Not all activities that we do when sitting are all bad. Vegging out on Netflix for the entire weekend might not be the best activity. However, knitting, reading, and reflecting are positive activities that can be done while sitting because each has its own natural stopping point.
Many seated activities hold your head out of proper alignment
Research shows the more you sit, the more you slouch your head and neck forward. When you stand up, the slouching continues. Before long, discomfort, and possibly pain, develops in the neck and shoulders. That rounded posture is also not good for the spine. Your joints and muscles do not want to be in that position either. All our body parts have a direct line to our brain over which to message their discontent by interrupting our lives.
How many Advils can you take?
So what is proper alignment?
Good posture — I prefer to say “alignment” — is stacking your ears over your shoulders, and over the hips, and over the ankles. Now, your body weight is mostly in your heels. This alignment keeps your spine, neck, and shoulders in an aligned position, the exact position our bodies are designed to be in.

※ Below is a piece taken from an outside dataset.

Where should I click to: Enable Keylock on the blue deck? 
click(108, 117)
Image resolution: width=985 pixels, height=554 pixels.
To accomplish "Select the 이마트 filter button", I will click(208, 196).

How do you maintain proper alignment when sitting?
When sitting, the alignment is the same for the ears, shoulders, and hips. Many have a habit of crossing one’s legs but usually cross only one leg over the other. That habit causes an imbalance in the body. It is essential to have your weight evenly distributed across your ‘sitz’ bones (the bones you sit on.) Crossing one leg over the other may twist your pelvis, which forces your spine to compensate.
What happens when you don’t practice proper alignment?
Slouching forward moves the spine from an “S” shape to a “C” shape. Extending the discs in the spine puts more pressure on the joints. Before long, the alignment of the pelvis changes and not for the good!
Over time, there is more wear and tear on the spine and neck. The good news is that there are steps you can take to improve your habits.
Things you can do to improve your habits:
- Use a pillow to support your lumbar spine when sitting. The best pillow is an inexpensive one that is not filled to the max so you can adjust it to fit the space.
- Don’t cross your legs when sitting to help avoid misalignment of your spine, neck, and shoulders.
- Observe how both of your sitz bones are connecting with the chair. This connection should be the same on both sides.
- Notice if you have an “S” shape in your spine.
- Keep your chin level with the floor and your head back.
- If your feet don’t touch the floor, support your feet so that your hips and knees are at a 90-degree angle.
- Walking is always a great activity to do as a movement break.